Before we get to the oil crisis, we need to go much further back – to Japan in 1872. The British engineer Edmund Morel was a proponent of 3 foot 6 inch (1067mm, also known as Cape Gauge) railways that he had begun to build in New Zealand, and brought to Japan. The country has more than 22000km of this gauge of track to this day.
But when Japan – the first country worldwide to develop high speed rail – started doing so in the late 1950s, this narrow gauge was insufficient. So Japan built a completely separate standard gauge network for its Shinkansen, with the entire network built for high speed passenger service. From the outset the trains used regular bogies, and distributed traction (motors beneath the floors, no power cars).
The situation in France was different. Given France’s existing network was standard gauge, from the outset TGVs would use both dedicated high speed lines, and older existing lines to reach their destinations. This reduced costs. Initially the idea was also to use gas turbine powered trains, rather than electric – the TGV 001 test train from the early 1970s demonstrated this.
But unlike Japan’s Shinkansen, with its motors under the floors, the TGV 001 had power cars for the gas turbines at the front and the back. And French engineers used Jacobs bogies (between rather than under the carriages) in the TGV 001 design – these offered a low centre of gravity, and a good ride at high speed. Later it became clear the lateral strength of a train designed this way was a benefit too – trains designed this way cope better with derailments.
Then came the 1973 oil crisis.
Building of the first section of the French high speed network – the LGV Sud Est from Paris to Lyon – began in 1976, and instead of gas turbines the trains would be electric.
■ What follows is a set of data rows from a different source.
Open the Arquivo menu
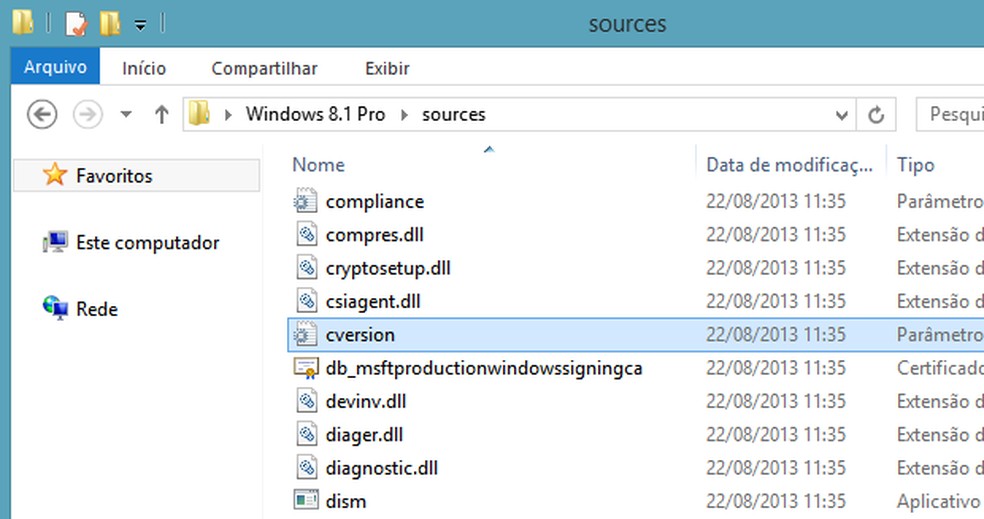 click(x=55, y=68)
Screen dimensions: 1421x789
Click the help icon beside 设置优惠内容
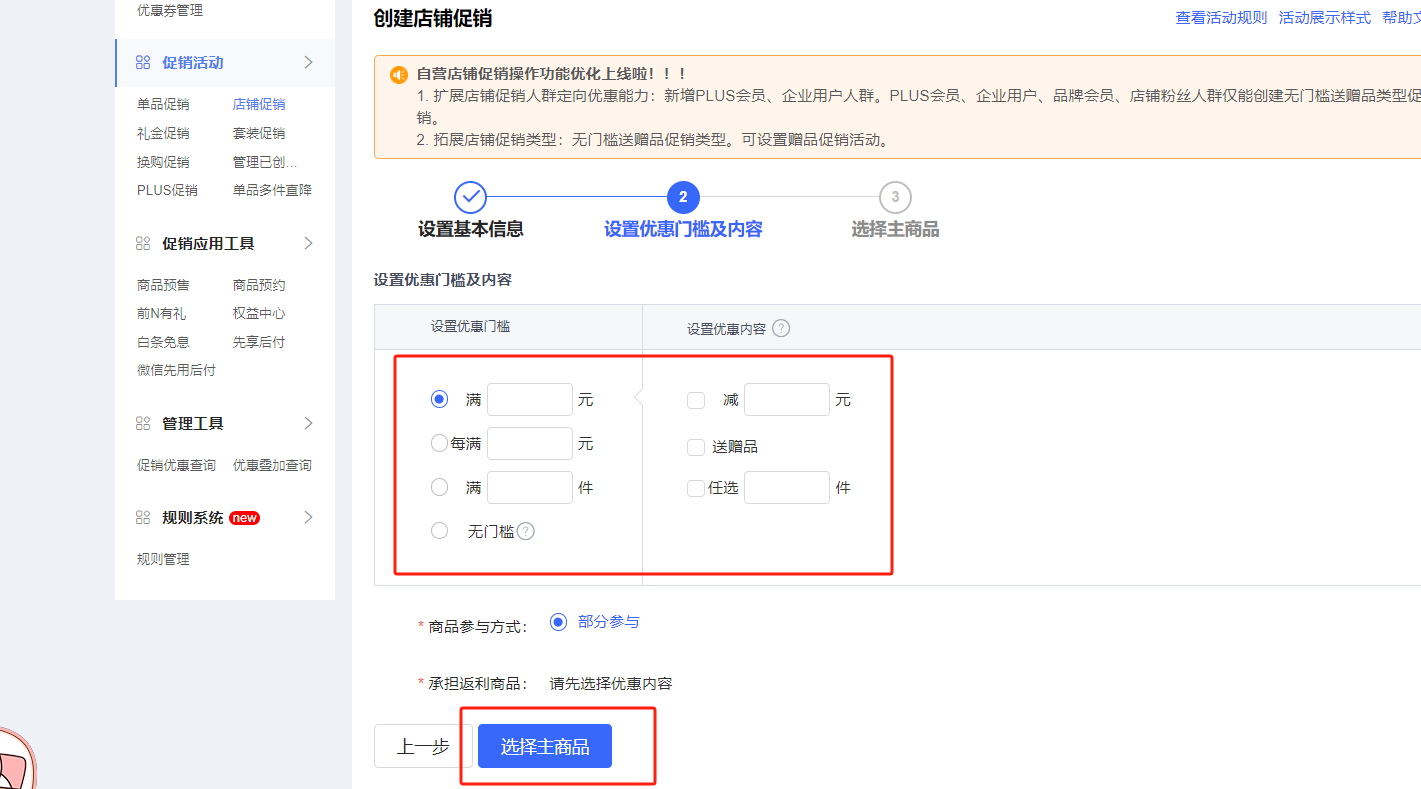click(781, 328)

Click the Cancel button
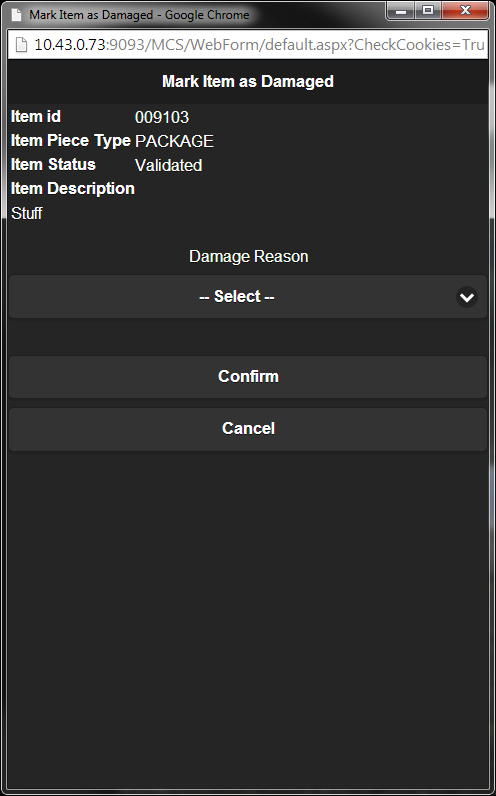[248, 429]
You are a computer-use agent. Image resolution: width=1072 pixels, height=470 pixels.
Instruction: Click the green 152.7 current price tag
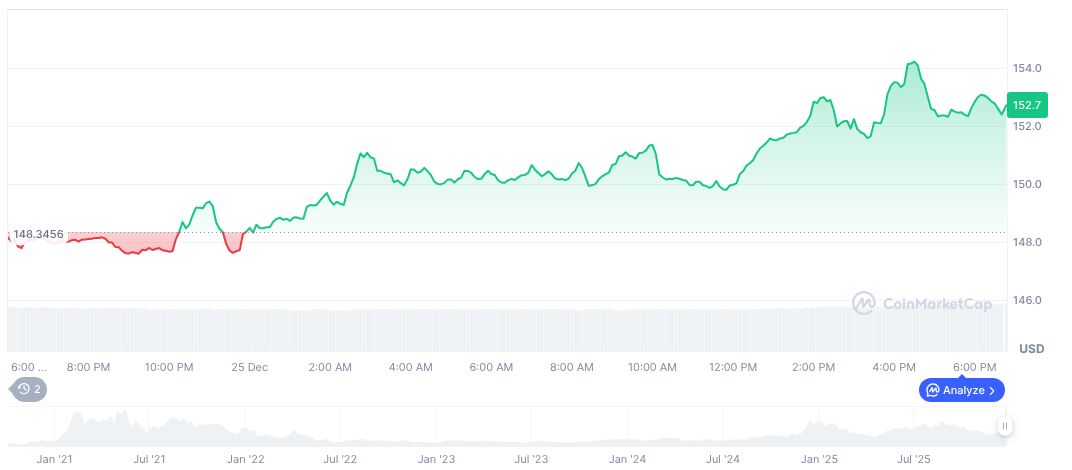[1027, 105]
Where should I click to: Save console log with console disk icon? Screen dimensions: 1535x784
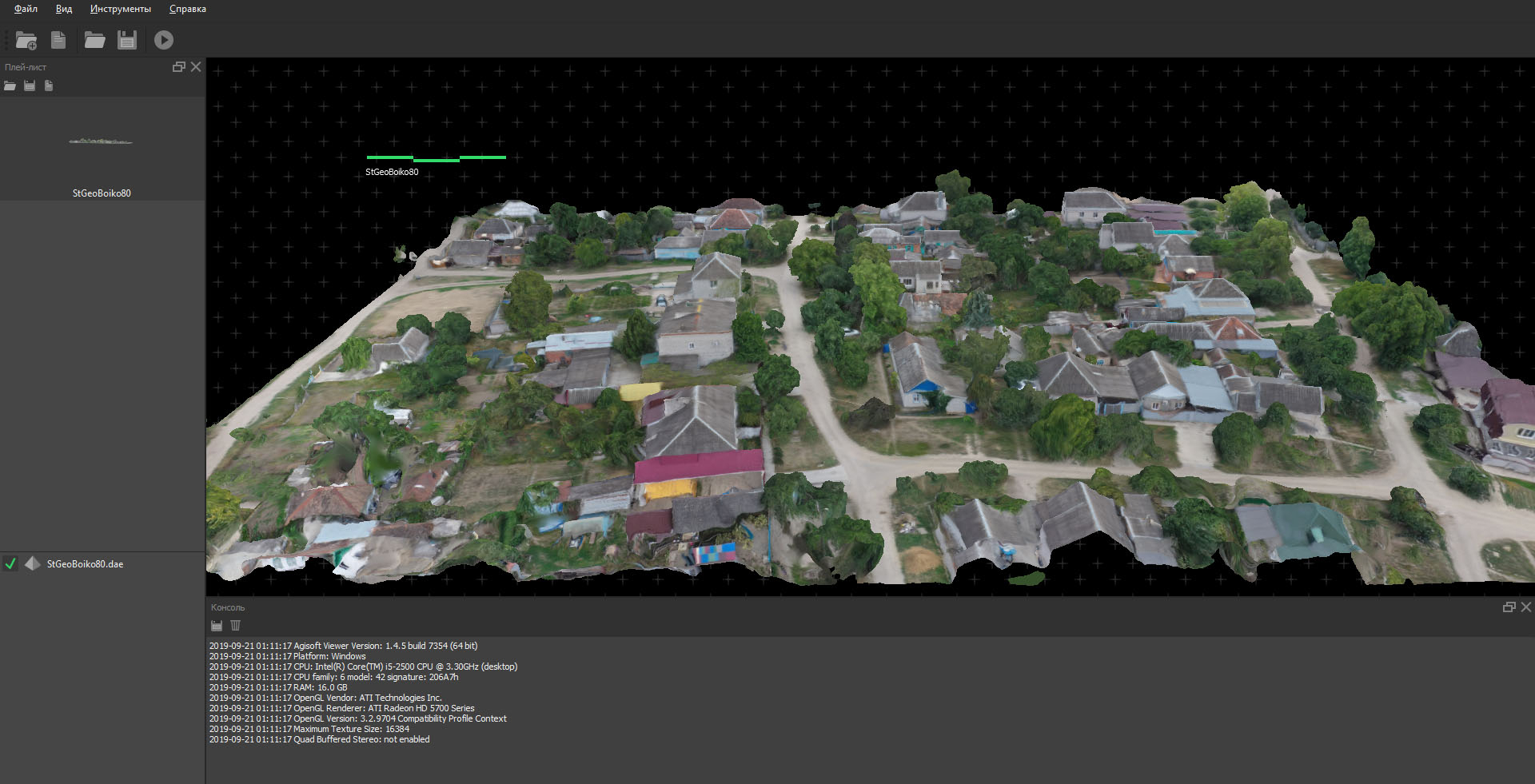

But rather than re-engineer the whole thing (and put the motors under the floor, Shinkansen style), simply out went the gas turbines in the power cars, and in came electric power cars, with articulated trailers in between them. The TGV that we know to this day was born.
Not even a decade after the launch of TGV services, SNCF had a problem – the LGV Sud Est line was running at capacity.
Signalling improvements increased capacity a little, but lengthening trains was ruled out – the 2x 200m TGV formation from the start has been retained. So SNCF went upwards instead, in 1987 deciding to purchase double deck TGVs – the TGV Duplex entered service in the mid 1990s.
While this solved one issue – the capacity problem – it brought others. While you could imagine a distributed traction TGV (more on that below), the combination of double deck carriages, and the 17 tonne axle load stipulated from the outset of France’s high speed network (another measure to keep costs down), meant there is never going to be a double decker TGV without power cars. What SNCF would need from its supplier, Alstom, for the decades to come would be designs with power cars.
The second shortcoming is dwell times. TGV Duplex trains have few doors, narrow vestibules, and getting passengers in and out of them takes a long time. Fine for a three hour non stop trip Paris-Marseille, but not so handy if a train stops more often (as high speed trains do in Germany and Italy, for example).
And the third shortcoming is accessibility. Fitting two decks within France’s limited loading gauge – max height 4.32m – means making the floor very low, so steps down inside the carriage. But this poses headaches in Belgium, Netherlands and Germany where platforms are 76cm above the height of the rail, rather than the 55cm in France.
By the late 1990s Alstom, by now much more than just a French train manufacturer, realised it had a problem – its TGV Duplex design was not well adapted to other high speed markets, and perhaps after all it would make sense to make a distributed traction train, but with Jacobs bogies. Eliminating the power cars would allow more space for seats, upping the capacity compared to existing TGV single deck designs. The new design was the AGV (Automotrice à grande vitesse), but there was only one order ever placed for these trains – from Italo in Italy.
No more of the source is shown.